# A Study on the Insolvency Prediction Model for Korean Shipping Companies

## Article information

## Abstract

To develop a shipping company insolvency prediction model, we sampled shipping companies that closed between 2005 and 2023. In addition, a closed company and a normal company with similar asset size were selected as a paired sample. For this study, data of a total of 82 companies, including 42 closed companies and 42 general companies, were obtained. These data were randomly divided into a training set (2/3 of data) and a testing set (1/3 of data). Training data were used to develop the model while test data were used to measure the accuracy of the model. In this study, a prediction model for Korean shipping insolvency was developed using financial ratio variables frequently used in previous studies. First, using the LASSO technique, main variables out of 24 independent variables were reduced to 9. Next, we set insolvent companies to 1 and normal companies to 0 and fitted logistic regression, LDA and QDA model. As a result, the accuracy of the prediction model was 82.14% for the QDA model, 78.57% for the logistic regression model, and 75.00% for the LDA model. In addition, variables ‘Current ratio’, ‘Interest expenses to sales’, ‘Total assets turnover’, and ‘Operating income to sales’ were analyzed as major variables affecting corporate insolvency.

**Keywords:**Korean shipping companies; insolvency prediction; financial ratio analysis; logistic regression; LDA; QDA

## 1. Introduction

According to the Korean Shipowner’s Association(2023), the degree of dependence upon foreign trade of Korea is 63.51%, and 99% of import and export cargo is transported by ship. It also said that the shipping industry plays an important role in the Korean economy because 100% of Korea's raw materials, such as crude oil, steel, and coal fuel, are transported by sea. According to the Bank of Korea(2023), The total foreign exchange earning of the service industry was about $131.6 billion, and shippng service was about $48.3 billion. The foreign exchange earning from the shipping services accounted for approximately 36.7% of total services. The Korean shipping merchant fleet is 97.14 million DWT as of 2022, making it the 6th largest shipowner in the world with a global market share of 4.3%(UNCTAD, 2023). The Korean shipping industry is also an industry that has led the development of forward and backward industries such as port, shipbuilding, and finance. Additionally, the shipping industry has played a role in transporting national strategic materials in the event of a national emergency such as war.

Risk management is essential for the shipping industry, which plays such an important role, to secure competitiveness. In particular, the shipping industry is a capital-intensive industry, so it reacts sensitively to environmental changes and has high risks. Therefore, discovering variables that affect the failure of shipping companies and developing an insolvency prediction model to manage risk factors will be helpful in managing the risk of shipping companies.

▶ **DATASET EXCERPT**
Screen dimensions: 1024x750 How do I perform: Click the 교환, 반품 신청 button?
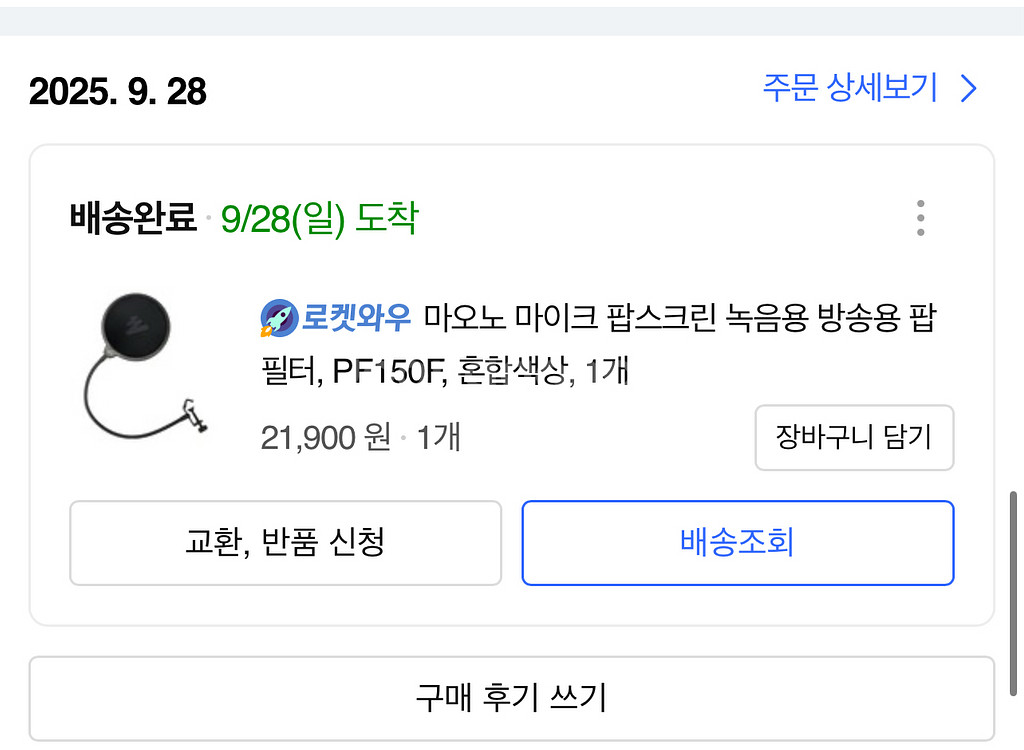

▶ **GIVEN INSTRUCTION**
According to the study on insolvency prediction for Korean shipping companies, what accuracy did the QDA model reach?

▶ **OUTPUT FOR THIS EXERCISE**
82.14%